平安時代後期には、神崎川沿いには貴族や寺社の荘園が開発された。河口部の神崎の港は海上・河川の物資積み替えや、京から西日本各地の荘園や住吉神社詣でに向かう貴族や庶民で賑わった。また、神崎と江口はともに遊女の集う「天下第一の歓楽の地」としてライバルとなり全国に知られた。平安時代末期には、さらに下流に広がった新しい海岸に大物と尼崎の港が形成されている。鎌倉時代には、荒れ気味だった港を東大寺の再建造営を任されていた重源が再建し、奈良や京都にできる巨大な寺社の材木を集める港として、また瀬戸内海の物資を集める港として栄える。戦国時代に尼崎の港は大覚寺や本興寺を中心として、堺や平野などと同様な自治都市になった。
江戸時代には尼崎城が建設され尼崎は尼崎藩の城下町になった。神崎川の水運は、大坂や堺などの発達でかつての重要性は失ったが、神崎川・淀川を通って京と尼崎を結ぶ過書船などでにぎわった。吹田は渡し場となり、大坂から丹波へ向かう亀岡街道の渡河点となった。また、下流の三角州や湿地帯は新田として開発が進められた。
1878年(明治11年)に、淀川の分岐点から、安威川の合流点までを直線的に結ぶ付け替え工事が行われた。それまでは、摂津市一津屋の分岐点から北上し、摂津市内でほぼ直角に西に曲がり、安威川と合流していたため、洪水の原因となっていた。工事の開始は2月19日完成は7月17日で、長さ約2750メール、幅約73メートルの新たな川道を掘った。この明治の付け替え工事は、明治政府のお雇い外国人であったオランダ人ヨハニス・デ・レーケが指揮を執った。その後も、淀川の改修にあわせ神崎川も何度か改修され、淀川の分岐点から西にまっすぐ進み安威川に合流する現在の形になった。
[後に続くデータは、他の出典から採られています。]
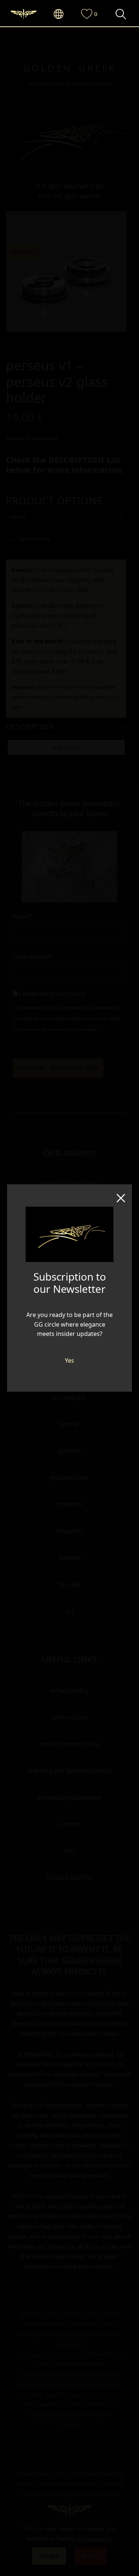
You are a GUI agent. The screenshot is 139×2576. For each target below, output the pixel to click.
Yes (69, 1360)
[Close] (120, 1195)
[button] (62, 14)
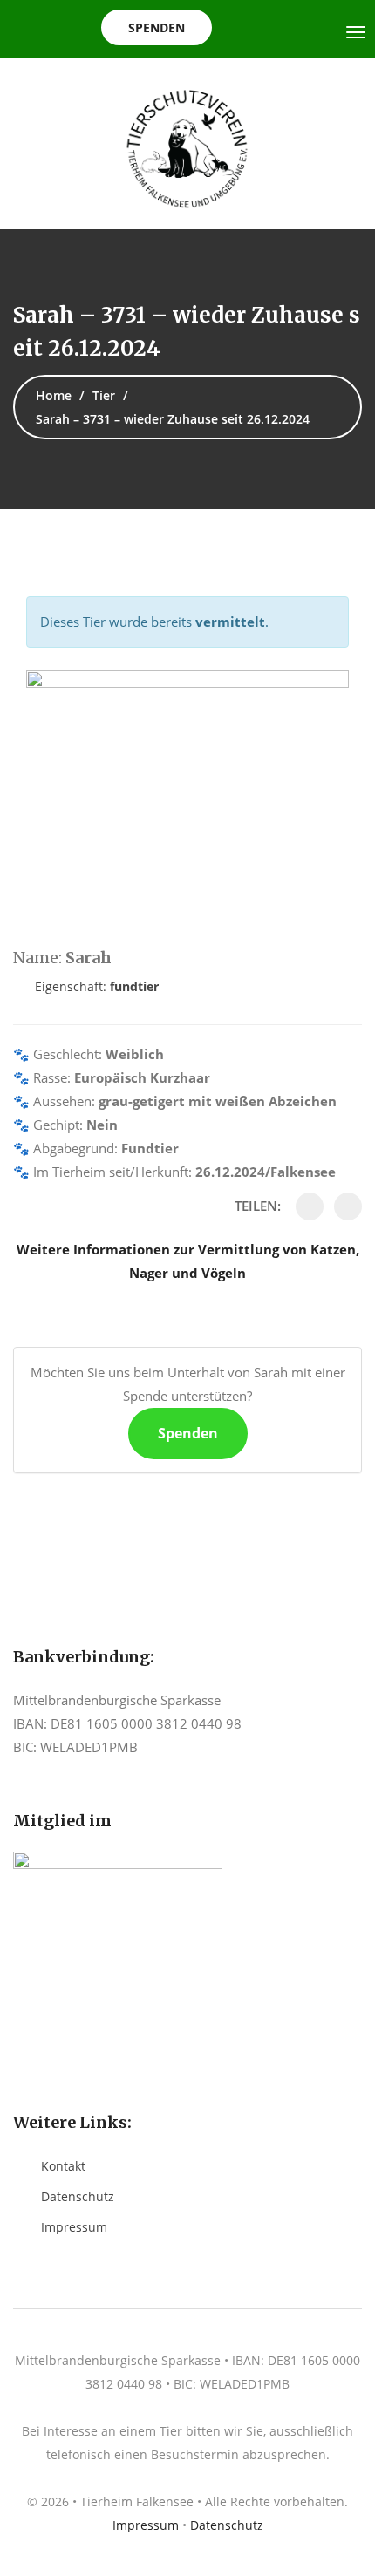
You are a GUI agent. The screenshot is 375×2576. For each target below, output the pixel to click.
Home (54, 395)
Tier (103, 395)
明治以降は尼崎港の近代化と工業化が進み、紡績工場などが川沿いに立地した。特に尼崎では1928年に浅野財閥の浅野総一郎らが設立した尼崎築港株式会社による臨海部の築港開発により、発電所や鉄鋼産業などを中心とした重化学工業地帯が形成されて現在のような姿になった。ただし工業用水として地下水をくみ上げたことによる地盤沈下などが下流部全体で進み大雨や高潮に対し脆弱になった。また工場は煤煙を吹き出し、工業排水による汚染もすすみ、神崎川は悪臭を放ち始めた。
戦後防潮堤整備や川底の浚渫、下水道の整備などでこれらの問題解決が図られ、ようやく神崎川も多数の生き物の住める川になっている。しかし、かつての汚染物質はヘドロとなって川底に堆積し、ダイオキシン類の底質環境基準を超過している[2]が、その改善に向けて河川管理者の大阪府や国土交通省など多くの主体が取り組んでいる。
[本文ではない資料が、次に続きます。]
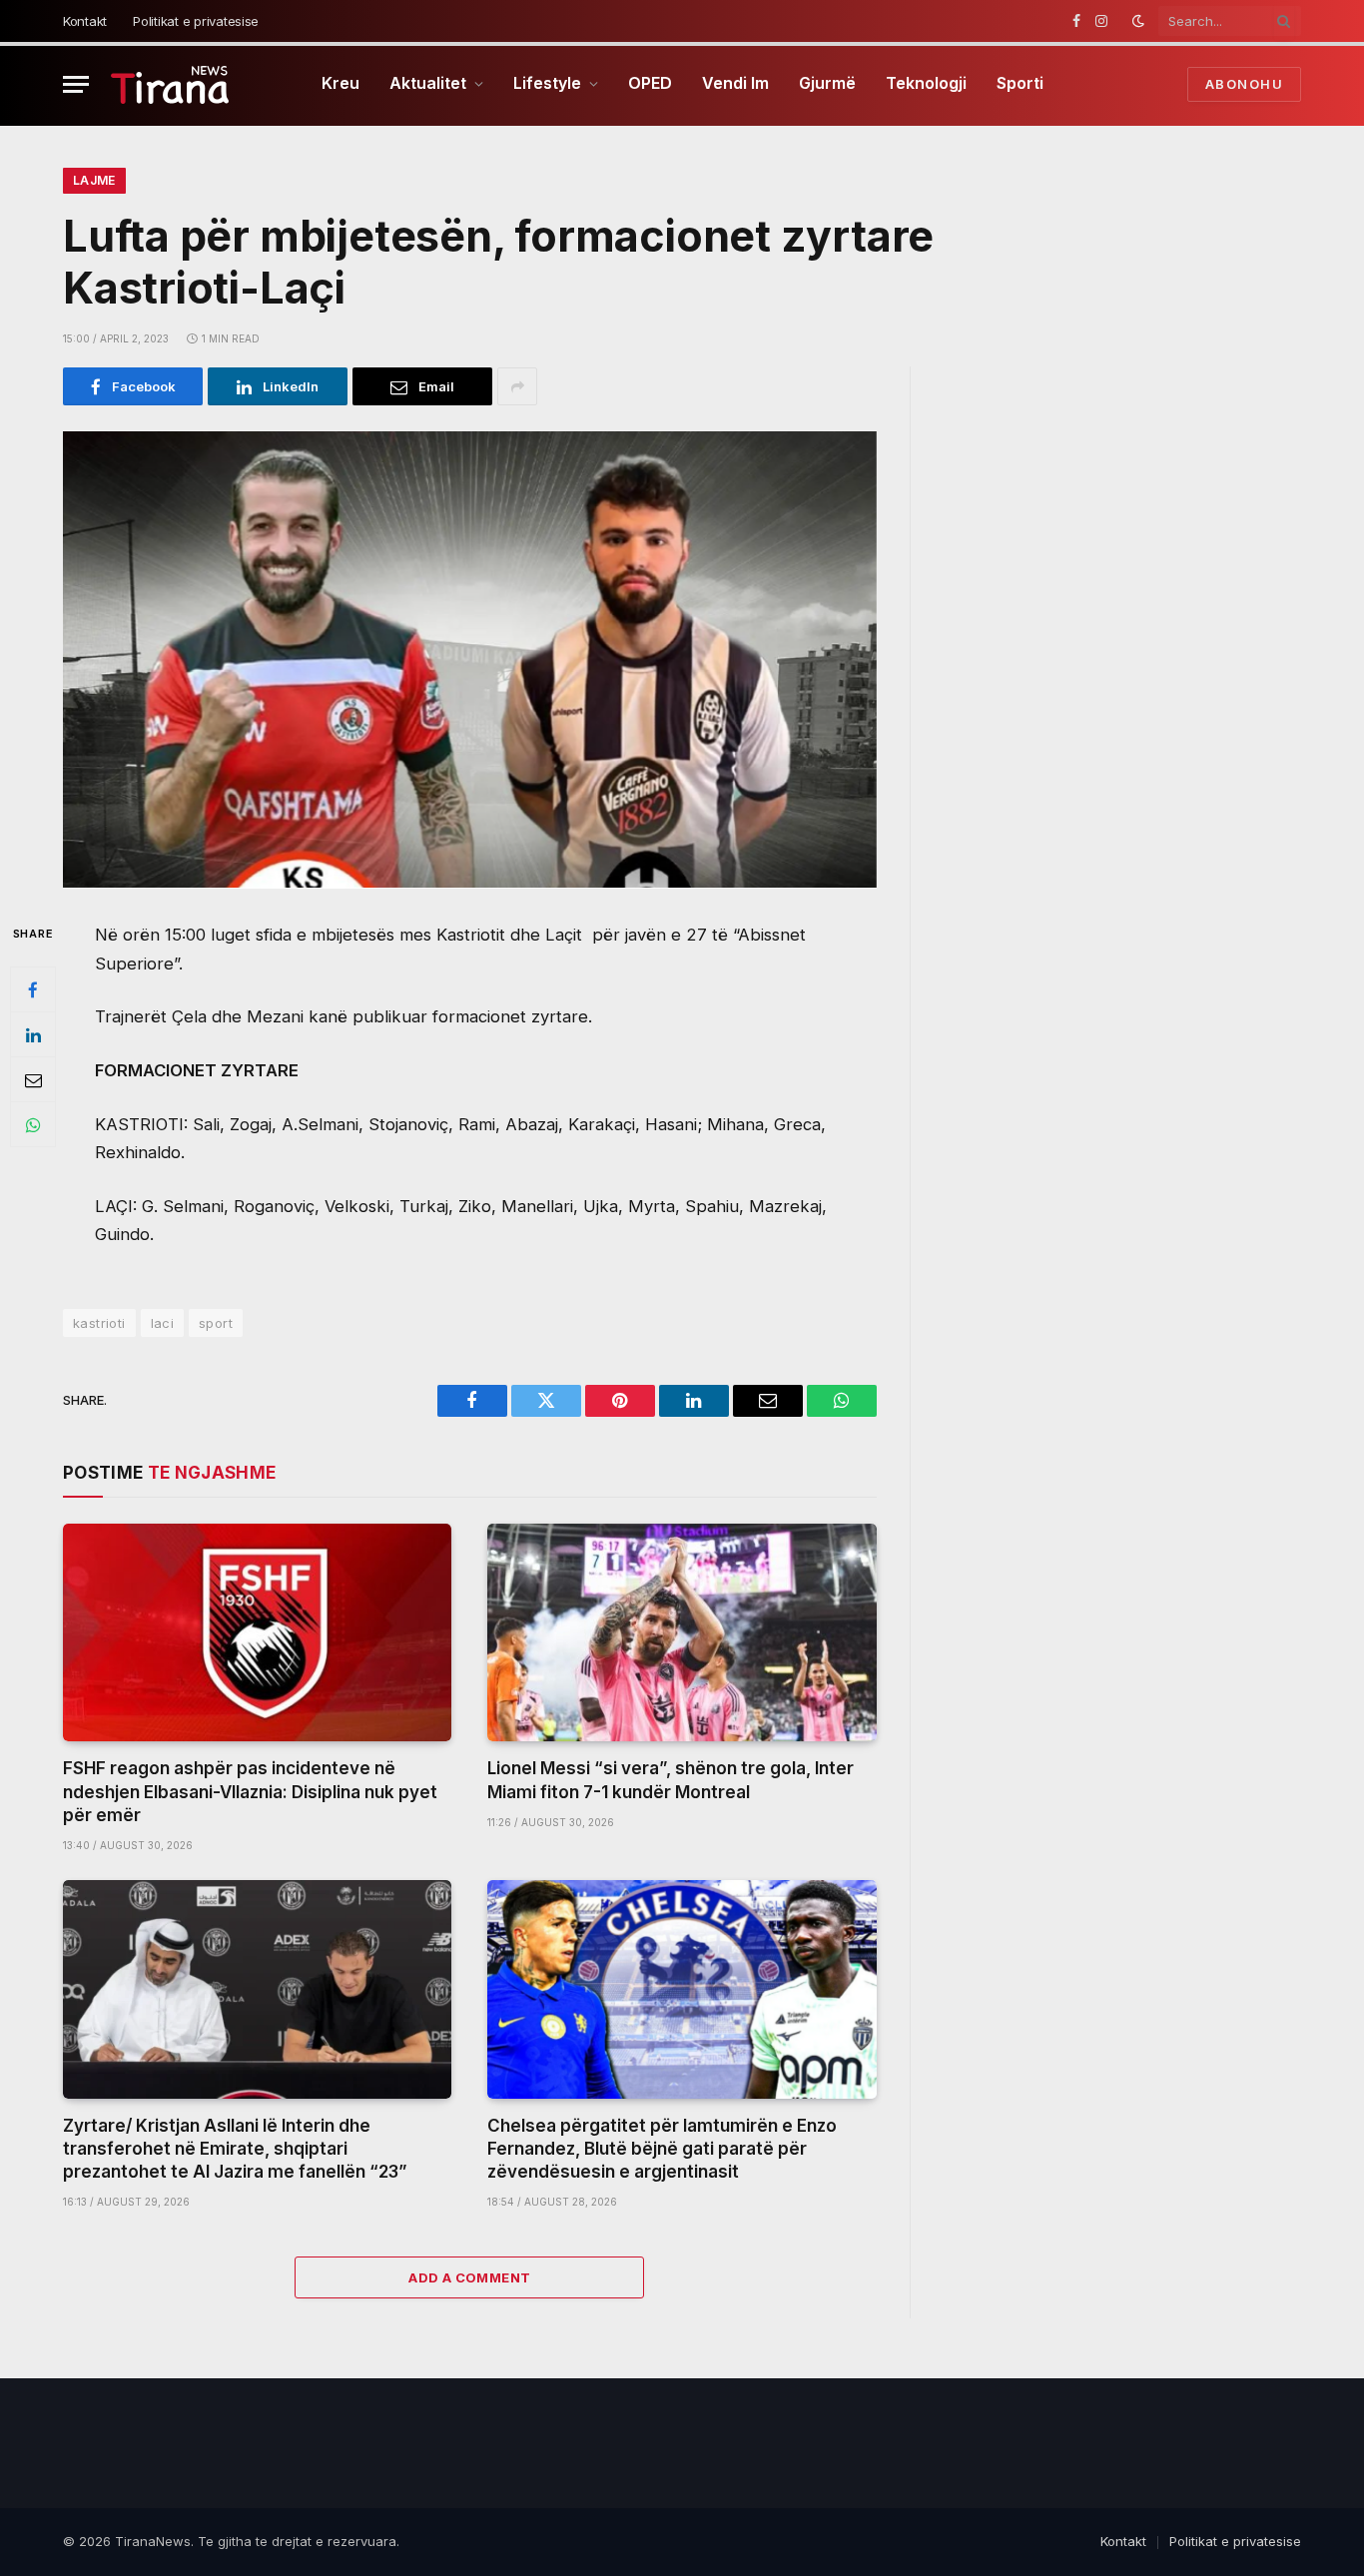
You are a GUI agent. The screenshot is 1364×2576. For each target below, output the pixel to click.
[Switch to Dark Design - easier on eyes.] (1138, 21)
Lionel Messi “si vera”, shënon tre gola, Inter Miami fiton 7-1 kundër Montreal (670, 1779)
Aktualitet (427, 83)
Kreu (340, 83)
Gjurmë (827, 83)
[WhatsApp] (33, 1125)
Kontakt (85, 21)
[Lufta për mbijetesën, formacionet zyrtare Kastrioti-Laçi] (470, 660)
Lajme (94, 180)
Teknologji (926, 83)
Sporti (1020, 83)
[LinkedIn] (33, 1035)
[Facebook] (33, 990)
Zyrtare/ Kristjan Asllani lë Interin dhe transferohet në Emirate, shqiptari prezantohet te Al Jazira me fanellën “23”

下流の工業地帯は一時に比べ衰退したが、先端的な工場の誘致や稼動などの事例も出ている(パナソニック プラズマディスプレイ尼崎工場=閉鎖=など)。
流域
支流
流域に有る下水処理場
- 南吹田下水処理場(吹田市)
- 川面下下水処理場(吹田市)
- 十八条下水処理場(大阪市淀川区・高度処理施設有り)
- 庄内下水処理場(豊中市)
このほか支流にも、正雀川には正雀下水処理場(吹田市)が有り、猪名川の原田水みらいセンター、安威川の高槻水みらいセンター・中央水みらいセンターの3ヶ所では高度処理されて放流されている。また下流の西島川沿いに大野下水処理場(大阪市西淀川区)が有り高度処理して放流される。
脚注
- ↑ 『安威川・神崎川』(2016.2) - 琵琶湖・淀川水質保全機構。
- ↑ 最大510-TEQ/gであった。平成17年度ダイオキシン類に係る環境調査結果 環境省。記事 底質汚染に詳しい。